Institut Ramon LLull

A new edition of Scotland’s Catalan Film Festival is beginning

Arts.  22/11/2019

Cinemaattic is unveiling the complete programming of a new edition of Scotland’s Catalan Film Festival which will be held from 24 November to 14 December in both Edinburgh and Glasgow. The festival is growing, and for the first time it will bring its screenings to new Scottish cities like Dundee and Inverness. More than 20 Catalan productions will be participating in this event, which stretches over more than two weeks and has become one of the most representative displays of Catalan audiovisuals abroad.




This is a pluralistic festival that includes recent award-winning feature films like A Thief’s Daughter by Belén Funes and The Days to Come by Carlos Marqués-Marcet. It will also include a glance back to the past, since the festival is still partnering with the Filmoteca de Catalunya to share Catalan Film Classics, this year with The Time of the Doves by Francesc Betriú. Famous films like the winner of the 2018 Golden Shell Between Two Waters by Isaki Lacuesta will be shown alongside pictures by emerging talents like the award-winning first films Journey to a Mother’s Room by Celia Rico and Black Eyes by Ivet Castelo and Marta Lallana.

The festival is keeping its commitment to Catalan short films by scheduling a wide range of them, from Irene Moray’s European Film Award winner Watermelon Juice to other titles like Greykey by Enric Ribes, Mercy by Xavier Marrades and Adalamadrina by Carlota Oms. Several films which have recently emerged from universities will also be screened, such as In Between Tracks by Delfina Spratt and Àlex Puig Ros (UAB, Master’s in Theory and Practice of Creative Documentaries) and Tahrib by Gerard Vidal (ESCAC), as well as the first work by director Àlex Monner, An average boy and a leading light Rosario.

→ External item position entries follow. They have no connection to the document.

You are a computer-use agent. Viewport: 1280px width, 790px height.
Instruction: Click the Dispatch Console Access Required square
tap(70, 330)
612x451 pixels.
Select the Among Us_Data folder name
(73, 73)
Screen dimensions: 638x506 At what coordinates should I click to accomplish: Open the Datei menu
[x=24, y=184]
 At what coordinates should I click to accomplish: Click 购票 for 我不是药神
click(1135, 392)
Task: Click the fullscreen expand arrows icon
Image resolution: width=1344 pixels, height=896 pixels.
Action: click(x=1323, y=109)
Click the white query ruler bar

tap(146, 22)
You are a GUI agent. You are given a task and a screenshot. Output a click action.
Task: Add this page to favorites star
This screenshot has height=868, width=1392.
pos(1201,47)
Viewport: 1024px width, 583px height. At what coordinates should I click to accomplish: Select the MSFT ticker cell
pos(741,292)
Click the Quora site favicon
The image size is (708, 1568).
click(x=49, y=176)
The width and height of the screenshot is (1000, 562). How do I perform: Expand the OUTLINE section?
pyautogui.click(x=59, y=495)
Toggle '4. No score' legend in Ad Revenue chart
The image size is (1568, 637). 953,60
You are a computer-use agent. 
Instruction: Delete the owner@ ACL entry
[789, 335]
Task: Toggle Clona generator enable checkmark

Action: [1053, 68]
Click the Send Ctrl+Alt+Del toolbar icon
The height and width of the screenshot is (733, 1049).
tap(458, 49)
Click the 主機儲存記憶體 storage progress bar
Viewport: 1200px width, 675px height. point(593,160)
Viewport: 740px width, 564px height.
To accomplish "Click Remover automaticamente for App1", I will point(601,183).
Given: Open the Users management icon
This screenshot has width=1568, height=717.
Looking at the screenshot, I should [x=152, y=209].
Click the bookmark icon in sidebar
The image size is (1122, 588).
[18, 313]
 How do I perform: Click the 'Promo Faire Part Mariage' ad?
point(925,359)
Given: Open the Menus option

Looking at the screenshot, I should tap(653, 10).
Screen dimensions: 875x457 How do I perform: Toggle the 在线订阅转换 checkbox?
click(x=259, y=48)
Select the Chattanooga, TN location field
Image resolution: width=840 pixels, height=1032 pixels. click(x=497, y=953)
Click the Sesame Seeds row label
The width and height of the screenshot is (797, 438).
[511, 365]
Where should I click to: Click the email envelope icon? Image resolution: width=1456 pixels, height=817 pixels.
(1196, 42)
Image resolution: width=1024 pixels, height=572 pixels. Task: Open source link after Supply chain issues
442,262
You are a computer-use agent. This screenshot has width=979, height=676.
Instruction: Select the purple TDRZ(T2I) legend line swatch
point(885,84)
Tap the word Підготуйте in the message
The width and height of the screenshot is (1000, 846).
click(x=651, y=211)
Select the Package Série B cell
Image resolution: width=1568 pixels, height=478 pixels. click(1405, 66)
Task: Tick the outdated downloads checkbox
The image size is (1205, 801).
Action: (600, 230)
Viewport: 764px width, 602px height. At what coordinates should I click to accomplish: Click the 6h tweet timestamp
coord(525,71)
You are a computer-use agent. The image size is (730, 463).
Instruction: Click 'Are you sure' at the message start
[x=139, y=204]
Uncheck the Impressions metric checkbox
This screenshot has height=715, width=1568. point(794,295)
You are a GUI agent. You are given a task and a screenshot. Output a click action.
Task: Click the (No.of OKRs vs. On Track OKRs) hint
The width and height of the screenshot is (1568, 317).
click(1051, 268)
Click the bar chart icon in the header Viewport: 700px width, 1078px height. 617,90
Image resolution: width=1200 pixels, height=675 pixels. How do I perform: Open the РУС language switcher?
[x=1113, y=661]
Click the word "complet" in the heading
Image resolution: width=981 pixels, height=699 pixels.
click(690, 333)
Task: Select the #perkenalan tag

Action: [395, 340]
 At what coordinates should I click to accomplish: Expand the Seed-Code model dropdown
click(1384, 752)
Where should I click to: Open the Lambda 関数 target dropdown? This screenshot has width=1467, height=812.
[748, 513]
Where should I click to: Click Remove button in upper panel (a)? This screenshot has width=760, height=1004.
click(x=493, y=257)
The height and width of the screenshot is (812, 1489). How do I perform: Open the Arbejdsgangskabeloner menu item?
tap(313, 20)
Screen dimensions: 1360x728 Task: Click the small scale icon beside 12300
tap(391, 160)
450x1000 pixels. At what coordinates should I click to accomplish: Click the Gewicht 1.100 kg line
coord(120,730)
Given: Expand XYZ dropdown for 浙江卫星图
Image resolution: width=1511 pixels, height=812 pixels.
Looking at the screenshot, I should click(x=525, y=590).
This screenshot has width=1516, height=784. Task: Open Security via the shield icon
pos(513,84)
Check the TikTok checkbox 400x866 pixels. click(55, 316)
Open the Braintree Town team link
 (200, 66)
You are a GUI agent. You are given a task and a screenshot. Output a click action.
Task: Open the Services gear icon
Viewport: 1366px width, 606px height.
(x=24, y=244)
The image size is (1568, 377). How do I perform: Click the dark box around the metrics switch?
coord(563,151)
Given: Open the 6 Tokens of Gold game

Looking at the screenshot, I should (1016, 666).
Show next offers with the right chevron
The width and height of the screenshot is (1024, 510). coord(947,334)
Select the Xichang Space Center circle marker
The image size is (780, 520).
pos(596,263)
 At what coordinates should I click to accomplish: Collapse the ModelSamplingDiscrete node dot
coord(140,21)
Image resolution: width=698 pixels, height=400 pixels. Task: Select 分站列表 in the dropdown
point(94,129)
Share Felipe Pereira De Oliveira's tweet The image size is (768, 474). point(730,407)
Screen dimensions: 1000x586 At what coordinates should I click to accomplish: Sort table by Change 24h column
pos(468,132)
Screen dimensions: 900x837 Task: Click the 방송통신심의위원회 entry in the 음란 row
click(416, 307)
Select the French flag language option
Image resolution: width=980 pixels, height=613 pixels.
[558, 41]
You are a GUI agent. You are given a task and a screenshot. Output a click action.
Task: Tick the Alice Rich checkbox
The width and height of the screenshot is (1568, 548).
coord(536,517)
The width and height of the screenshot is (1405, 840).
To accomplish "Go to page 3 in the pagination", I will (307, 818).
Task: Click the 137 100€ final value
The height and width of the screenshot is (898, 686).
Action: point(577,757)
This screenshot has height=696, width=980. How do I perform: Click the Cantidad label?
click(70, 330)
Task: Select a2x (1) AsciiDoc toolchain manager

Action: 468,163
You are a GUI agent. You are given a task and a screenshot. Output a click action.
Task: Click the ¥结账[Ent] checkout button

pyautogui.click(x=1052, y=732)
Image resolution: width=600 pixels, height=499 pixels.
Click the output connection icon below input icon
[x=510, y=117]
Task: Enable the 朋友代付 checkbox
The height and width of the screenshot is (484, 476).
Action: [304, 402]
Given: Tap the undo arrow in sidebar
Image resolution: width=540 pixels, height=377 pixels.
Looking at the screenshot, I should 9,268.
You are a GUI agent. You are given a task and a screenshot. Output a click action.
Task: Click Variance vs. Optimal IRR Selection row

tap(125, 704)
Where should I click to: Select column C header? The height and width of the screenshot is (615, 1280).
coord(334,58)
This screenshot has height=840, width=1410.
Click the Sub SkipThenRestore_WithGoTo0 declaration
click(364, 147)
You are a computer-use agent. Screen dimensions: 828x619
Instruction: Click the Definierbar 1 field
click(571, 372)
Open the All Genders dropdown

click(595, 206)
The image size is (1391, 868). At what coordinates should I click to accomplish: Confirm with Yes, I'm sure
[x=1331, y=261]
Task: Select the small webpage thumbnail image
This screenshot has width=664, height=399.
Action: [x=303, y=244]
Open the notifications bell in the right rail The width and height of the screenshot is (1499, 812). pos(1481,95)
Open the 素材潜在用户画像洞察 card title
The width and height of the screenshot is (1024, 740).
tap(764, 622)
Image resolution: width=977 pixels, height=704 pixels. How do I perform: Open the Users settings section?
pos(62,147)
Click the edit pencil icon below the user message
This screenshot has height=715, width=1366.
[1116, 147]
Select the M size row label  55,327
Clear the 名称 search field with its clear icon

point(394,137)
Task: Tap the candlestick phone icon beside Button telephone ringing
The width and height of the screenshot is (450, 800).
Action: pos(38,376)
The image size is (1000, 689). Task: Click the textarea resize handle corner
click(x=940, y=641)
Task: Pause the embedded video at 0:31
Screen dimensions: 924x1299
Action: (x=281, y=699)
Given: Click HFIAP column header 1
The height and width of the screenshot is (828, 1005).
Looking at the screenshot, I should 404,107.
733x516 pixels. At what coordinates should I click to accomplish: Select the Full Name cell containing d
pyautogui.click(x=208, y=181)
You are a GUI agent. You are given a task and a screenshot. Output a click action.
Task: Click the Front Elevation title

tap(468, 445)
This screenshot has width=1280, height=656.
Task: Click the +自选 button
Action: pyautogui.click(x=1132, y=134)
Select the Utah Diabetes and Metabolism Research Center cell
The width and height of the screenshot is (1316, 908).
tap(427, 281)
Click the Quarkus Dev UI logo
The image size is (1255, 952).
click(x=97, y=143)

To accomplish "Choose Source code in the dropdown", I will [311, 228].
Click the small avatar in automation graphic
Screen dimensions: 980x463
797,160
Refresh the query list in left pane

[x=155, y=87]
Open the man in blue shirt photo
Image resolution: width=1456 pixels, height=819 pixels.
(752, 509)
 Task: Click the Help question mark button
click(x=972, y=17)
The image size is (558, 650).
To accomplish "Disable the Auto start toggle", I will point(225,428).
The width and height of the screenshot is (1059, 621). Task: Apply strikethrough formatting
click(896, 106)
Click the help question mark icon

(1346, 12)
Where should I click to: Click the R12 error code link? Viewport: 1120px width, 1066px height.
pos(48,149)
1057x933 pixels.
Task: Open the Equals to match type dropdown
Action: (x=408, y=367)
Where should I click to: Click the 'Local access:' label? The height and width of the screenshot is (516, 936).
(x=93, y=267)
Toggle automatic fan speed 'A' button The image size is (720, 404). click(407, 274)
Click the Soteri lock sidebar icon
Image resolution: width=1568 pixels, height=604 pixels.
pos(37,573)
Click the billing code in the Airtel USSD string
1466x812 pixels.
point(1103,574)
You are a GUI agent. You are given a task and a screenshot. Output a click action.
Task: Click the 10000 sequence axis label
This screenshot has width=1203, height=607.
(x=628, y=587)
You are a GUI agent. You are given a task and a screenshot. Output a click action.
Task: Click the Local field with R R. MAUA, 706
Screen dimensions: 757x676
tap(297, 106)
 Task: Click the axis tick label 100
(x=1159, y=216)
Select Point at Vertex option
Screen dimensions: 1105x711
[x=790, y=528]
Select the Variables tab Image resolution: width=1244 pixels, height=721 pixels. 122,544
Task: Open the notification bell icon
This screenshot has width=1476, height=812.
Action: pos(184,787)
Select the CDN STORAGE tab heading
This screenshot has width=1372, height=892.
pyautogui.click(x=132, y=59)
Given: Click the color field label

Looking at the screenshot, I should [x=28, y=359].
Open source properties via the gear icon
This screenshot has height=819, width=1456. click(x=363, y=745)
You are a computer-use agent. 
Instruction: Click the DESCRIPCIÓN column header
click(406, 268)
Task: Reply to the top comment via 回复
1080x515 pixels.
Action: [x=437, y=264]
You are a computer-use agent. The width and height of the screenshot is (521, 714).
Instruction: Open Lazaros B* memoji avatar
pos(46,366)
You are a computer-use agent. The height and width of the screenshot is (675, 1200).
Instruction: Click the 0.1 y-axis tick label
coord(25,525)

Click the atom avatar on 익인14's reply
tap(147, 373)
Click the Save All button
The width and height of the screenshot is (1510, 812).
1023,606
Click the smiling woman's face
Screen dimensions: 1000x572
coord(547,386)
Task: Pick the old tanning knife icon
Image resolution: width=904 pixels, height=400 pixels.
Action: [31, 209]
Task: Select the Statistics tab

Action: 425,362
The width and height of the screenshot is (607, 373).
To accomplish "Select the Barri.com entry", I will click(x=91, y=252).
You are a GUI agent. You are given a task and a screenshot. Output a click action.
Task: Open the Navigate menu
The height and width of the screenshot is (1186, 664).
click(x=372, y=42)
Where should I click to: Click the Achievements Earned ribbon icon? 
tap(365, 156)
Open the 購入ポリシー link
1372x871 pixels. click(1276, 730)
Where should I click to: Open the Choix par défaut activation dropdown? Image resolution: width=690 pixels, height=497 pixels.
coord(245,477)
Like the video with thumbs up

The confirmed guests include Celia Rico Clavellino (Journey to a Mother’s Room), Irene Moray (Watermelon Juice) and Ivet Castelo (Black Eyes), who will not only introduce their films but also hold talks at the Edinburgh College of Art and the Glasgow Centre for Contemporary Arts. Plus, the festival is continuing its intense dialogue with other disciplines, and this year the programming includes the music of Marcel Bagés (from the duo Maria Arnal and Marcel Bagés) and a performance by the Barcelona collective Compartir Dóna Gustet as part of the festival’s calendar.

“The festival is not only a random sampling of Catalan productions, and just like every edition we are looking for connections among the titles chosen. This year, the festival is spotlighting the ‘incredible strength of the nuclear family’, with films on imperfect families and generational succession, plus it is showing a particular interest in titles that play with the boundaries of reality and fiction. We’ll see a real-life father and daughter with Eduard Fernández and Greta Fernández, couples like Maria Rodriguez Soto and David Verdaguer sharing a real pregnancy, and sisters Marta and Julia Lallana as the director and actress of Black Eyes, all of them questioning the screen as a barrier between the real and the fictitious”, says Valverde. 

The special events include open workshops teaching Scottish audiences how to build castells (human towers) or how to prepare the perfect pa amb tomàquet (bread spread with tomato). The concert that Marcel Bagés will offer as part of the festivals Attic Sessions is a particular highlight. Plus, there will be a special night of poetry and music, when the artist Marc Sempere will blend elements from the Scottish and Catalan oral traditions in a paella performance that promises to delight the local audience.

Organised by Cinemaattic – a Scottish collective focusing on promoting Spanish and Latin American films in the United Kingdom – with the backing of the Institut Ramon Llull – the organisation that promotes Catalan language and culture abroad – the fourth edition of the festival is growing and will reach iconic cinemas in Scotland such as the Filmhouse of Edinburgh, the Glasgow Film Theatre, Dundee Contemporary Arts, the Eden Court Theatre of Inverness, the CCA Glasgow and the mythical Cameo in Edinburgh.

The festival is also supported by Acció Cultural Espanyola (AC / E), Film Hub Scotland, the Catalan Centre of Scotland, Filmoteca de Catalunya, Catalan Films & TV, Estrella Damm and Anna de Codorniu.